Early decelerations are visually apparent decreases of 30 seconds (to the nadir) that start and end with a uterine contraction. They are not associated with significant fetal acidemia.

Variable decelerations are abrupt and visually apparent decelerations of 15 bpm below the baseline; they last more than 15 seconds to the nadir and less than 2 minutes overall. Variable decelerations are generally due to head compression, vagal stimulation, or cord compression. When variable decelerations are persistent and severe, tachycardia, delayed return to baseline, or decreased variability may occur, reflecting fetal acidemia.¹²

Prolonged late and severe variable decelerations may lead to fetal hypoxia. A duration between 2 and 10 minutes indicates a prolonged deceleration. A change of 10 minutes or more indicates a change in baseline.

Absent or severe variability with persistent late and prolonged decelerations is generally believed to be ominous and may correlate with hypoxia of such severity that the fetal central nervous system may have already been damaged. Surrogate markers for intrapartum asphyxia include mixed acidemia at birth, low Apgar score (less than 3 at 5 minutes), seizures within 24 hours, and multiorgan dysfunction.

High-risk pattern. Fetuses at greatest risk exhibit marked bradycardia, recurrent late and variable decelerations, and absent variability.

Normal pattern. In contrast, a normal baseline with moderate variability and accelerations and absence of periodic patterns (decelerations) is predictive of fetal well-being.

Tips on interpretation. Deciphering EFM patterns entails making observations over time. Many patterns acquire increased significance when there is a trend toward persistent, significant departures from baseline with decreased variability, loss of accelerations, or persistent episodic or periodic decelerations, particularly with loss of variability.

FIGURE 2 Severe deceleration

A severe deceleration with variability. When variable decelerations are persistent and severe, fetal acidemia may be present.

 

Human factors

Agreement between observers. The reliability and reproducibility of EFM interpretation have been reviewed, but prospective studies to evaluate them are lacking. Interobserver agreement is reasonably high for the baseline rate, accelerations, and decelerations, but lower for variable decelerations and lower still for variability. Computers have been investigated for standardizing EFM interpretation.

Competency of physicians and nurses. A study¹⁴ assessing competency in the evaluation of EFM tracings surveyed 43 Ob/Gyn training programs.

Researchers found that the majority (79%) use clinical experience along with structured lectures (87%) to train residents and fellows. Perinatal morbidity and mortality conferences were used by 85% of programs, and maintenance of EFM skills involved both clinical experience and case studies.

Although registered nurses typically undergo annual competency evaluation in EFM, physician competency is not formally evaluated. Thus, some other mechanism for ensuring expertise would be helpful.

Unreliable link to outcomes

The correlation between FHR patterns and neonatal outcomes is difficult to establish. The causative event in 70% of neonatal encephalopathy cases is believed to have occurred before the onset of labor¹³; therefore, few cases of cerebral palsy and neonatal encephalopathy are amenable to interventions during labor. Abnormal patterns that do not allow sufficient time for intervention also may have poor outcomes.

Fetuses that have intrapartum asphyxia usually have abnormal heart rate patterns. However, most women with abnormal FHR patterns give birth to neonates with normal Apgar scores and outcomes.

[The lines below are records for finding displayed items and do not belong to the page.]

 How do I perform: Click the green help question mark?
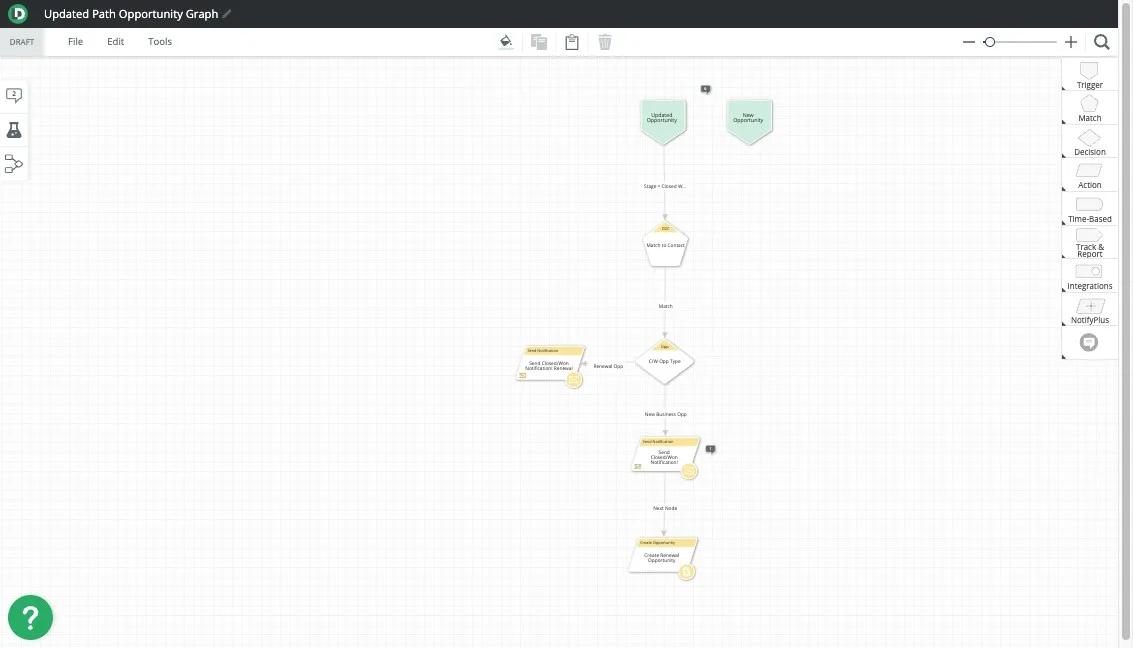(x=30, y=618)
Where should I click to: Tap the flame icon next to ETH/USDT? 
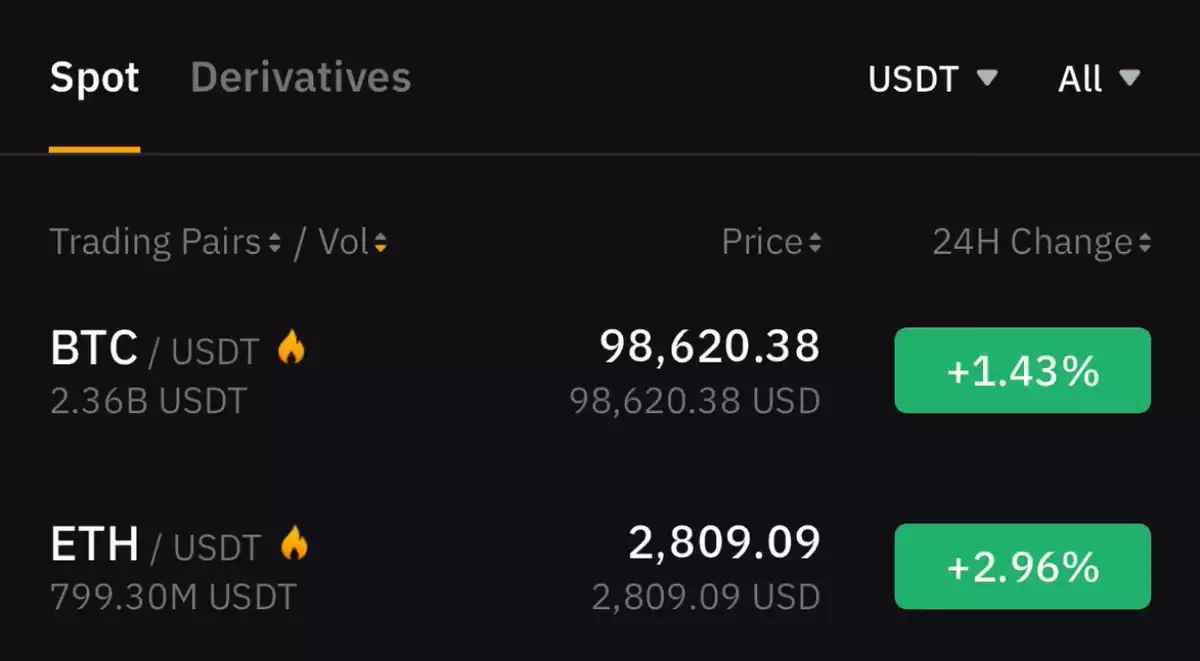click(294, 543)
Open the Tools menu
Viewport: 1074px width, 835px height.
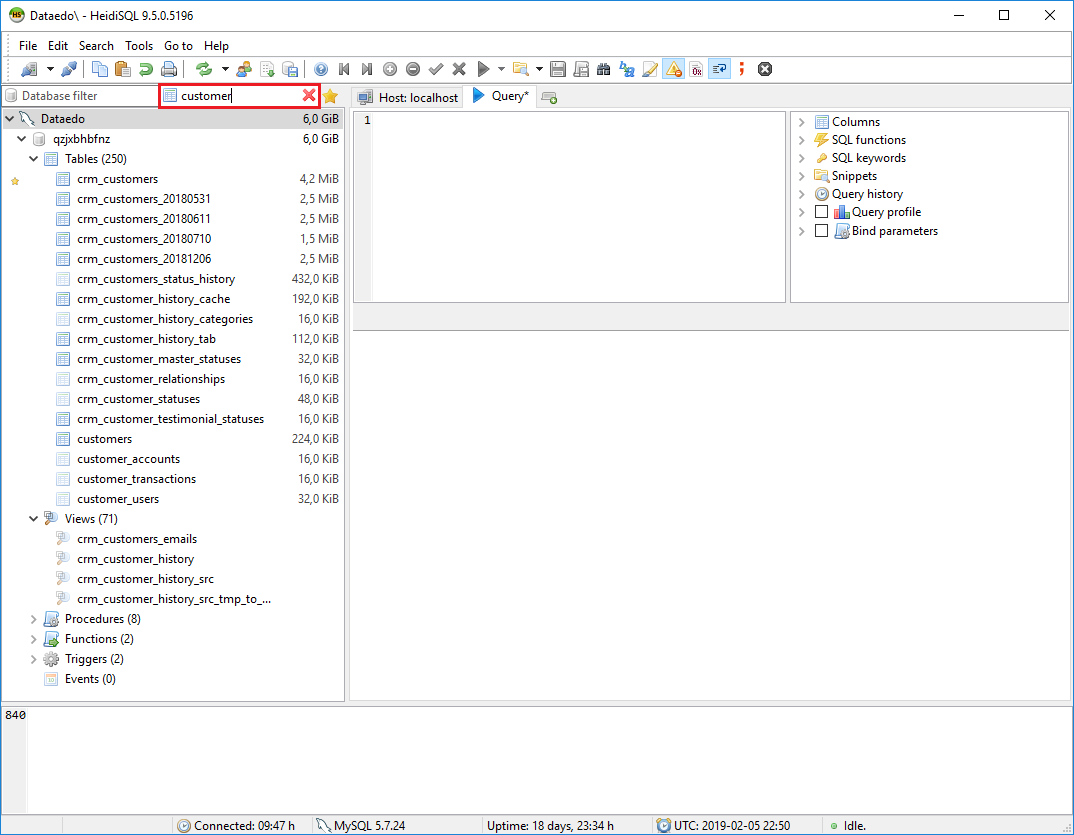pyautogui.click(x=139, y=46)
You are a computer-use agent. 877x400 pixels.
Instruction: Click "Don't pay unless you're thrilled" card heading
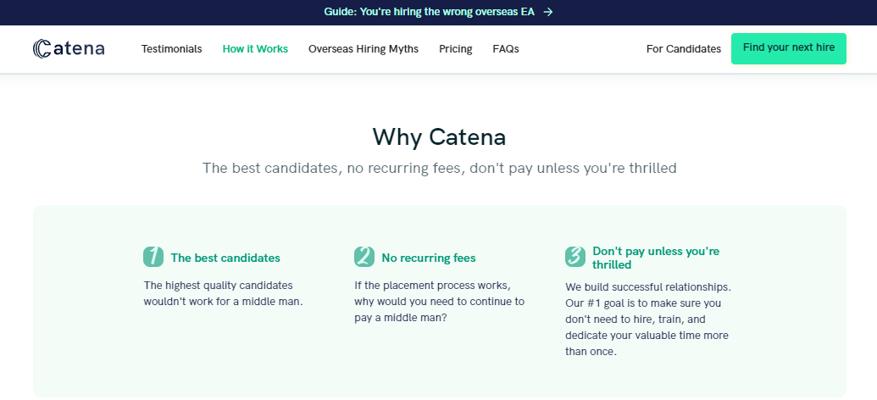[x=655, y=258]
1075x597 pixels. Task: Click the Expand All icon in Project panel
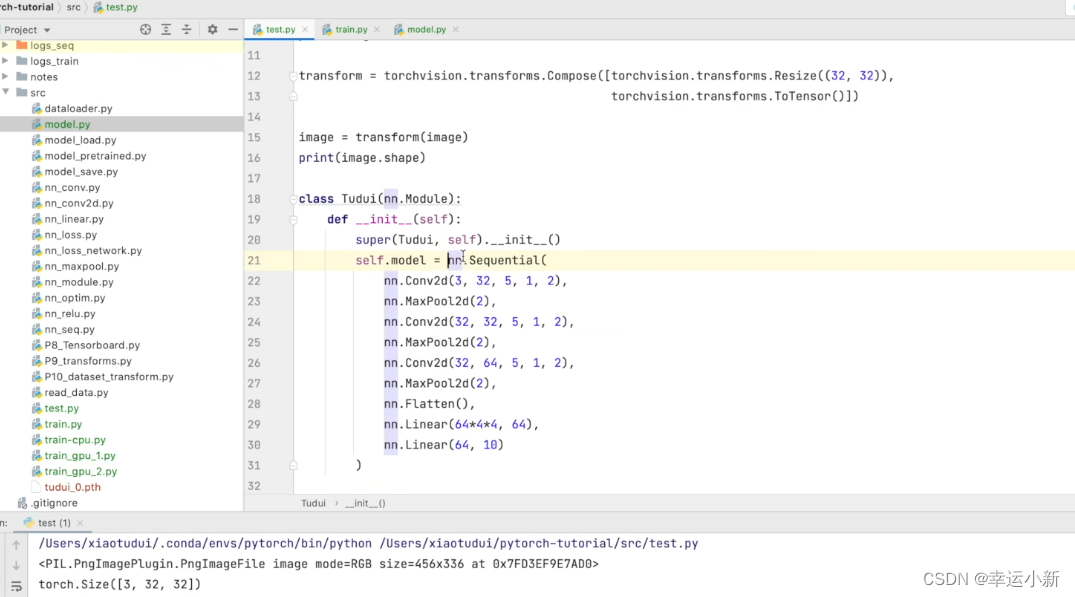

The central tenet of the 2003 monograph¹³ by the American College of Obstetricians and Gynecologists is that in order for an intrapartum event to progress to cerebral palsy, the pathway must proceed through neonatal encephalopathy. However, only 30% of neonatal encephalopathy cases are due to events during labor. Further, epilepsy, mental retardation, and attention deficit disorder are not caused by birth asphyxia.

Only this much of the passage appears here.